In the latter half of the seventh century, several Slavic tribes began migrating from north-eastern Europe to the area between the Adriatic coast and the Danube River. These tribes spoke the same language, and included the Serbs, Croats, Slovenes, and Bosnians. By the latter half of the ninth century the Serbs became part of the Byzantine Empire and adopted Orthodox Christianity. The Slovenes and Croats adopted Roman Catholicism; and the Bosnians joined a heretical form of Christianity known as the Bogomilism. (The over-simplified explanation of the primary doctrine of the Bogomils is that God had two sons, Satan and Jesus.) Because of their heresy, the Bosnians/Bogomils were persecuted by both Orthodox and Roman Catholic Christians (Serbs and Croats).

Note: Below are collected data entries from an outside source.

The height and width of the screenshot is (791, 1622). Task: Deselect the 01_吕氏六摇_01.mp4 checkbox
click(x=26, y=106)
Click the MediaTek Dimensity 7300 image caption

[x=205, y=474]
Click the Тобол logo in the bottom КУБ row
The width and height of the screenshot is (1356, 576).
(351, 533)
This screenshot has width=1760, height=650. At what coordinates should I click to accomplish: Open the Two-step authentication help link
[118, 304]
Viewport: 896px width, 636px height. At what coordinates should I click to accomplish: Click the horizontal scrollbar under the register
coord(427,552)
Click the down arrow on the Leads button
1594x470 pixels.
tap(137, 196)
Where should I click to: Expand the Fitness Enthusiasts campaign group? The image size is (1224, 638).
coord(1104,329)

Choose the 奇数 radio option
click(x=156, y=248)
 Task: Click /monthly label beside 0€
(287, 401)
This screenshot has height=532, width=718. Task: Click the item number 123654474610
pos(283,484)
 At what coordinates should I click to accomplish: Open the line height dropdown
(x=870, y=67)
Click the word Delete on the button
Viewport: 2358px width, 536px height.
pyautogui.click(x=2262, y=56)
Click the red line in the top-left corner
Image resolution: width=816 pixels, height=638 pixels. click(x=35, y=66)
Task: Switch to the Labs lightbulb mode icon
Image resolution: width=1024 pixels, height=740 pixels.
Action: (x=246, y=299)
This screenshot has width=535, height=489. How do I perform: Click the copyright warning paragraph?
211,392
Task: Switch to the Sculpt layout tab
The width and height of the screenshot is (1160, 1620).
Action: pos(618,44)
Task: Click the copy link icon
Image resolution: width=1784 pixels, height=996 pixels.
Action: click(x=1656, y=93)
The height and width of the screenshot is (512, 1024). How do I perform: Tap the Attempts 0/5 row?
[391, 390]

An independent Serbian state existed as early as 850, but it was subordinate to Byzantine Empire. A stable and continuous Serbian state was established in the late twelfth and early thirteenth century along with the Serbian monarchy and the Serbian Orthodox Church. As part of the Byzantine (Eastern Roman) Empire, the Serbians faced a long series of wars between Byzantium and the Russians, Bulgarians, Hungarians, Turks, and especially the Roman Catholic Church, that sought to bring Byzantium under Roman Catholic dominion as part of the Crusades (Fourth). In 1274 the Byzantine Emperor Michael conceded papal primacy to Gregory X. Soon after, in approximately 1300, Turkish conquest of the Balkan peninsula began in earnest.
On June 15, 1389, a battle was fought between the Serbs and invading Muslim Turks at Kosovo Field. Although the Turks won, the battle was and is looked upon by the Serbs as “the” milestone event of Serbian national identity (not that dissimilar to the Battle of Bunker Hill, or Lexington/Concord).
Due to the Turkish victory at Kosovo, large portions of real estate came under Turkish control, and significant numbers of people from a variety of local ethnic groups including Greeks, Italians, Jews, and the Slavic tribes “converted” to Islam; many clearly out of political and social expediency. Although the vast majority of Serbians did not convert, Serbia became a vassal state of the Turkish Empire nonetheless, forced to pay heavy taxes and provide troops to fight along side the Muslims. A large majority of ethnic Albanians, a non-Slavonic tribe indigenous to the Dalmatian coast, who had been Roman Catholic converted to Islam and became allied to the Ottoman Empire; while the Bosnians converted en masse, delighted to be free from orthodox Christian persecution and now part of the “winning team.” Croatiaand Slovenia however, were not overrun by the Turks, remained Roman Catholic and increasingly came under the authority of the Austrians.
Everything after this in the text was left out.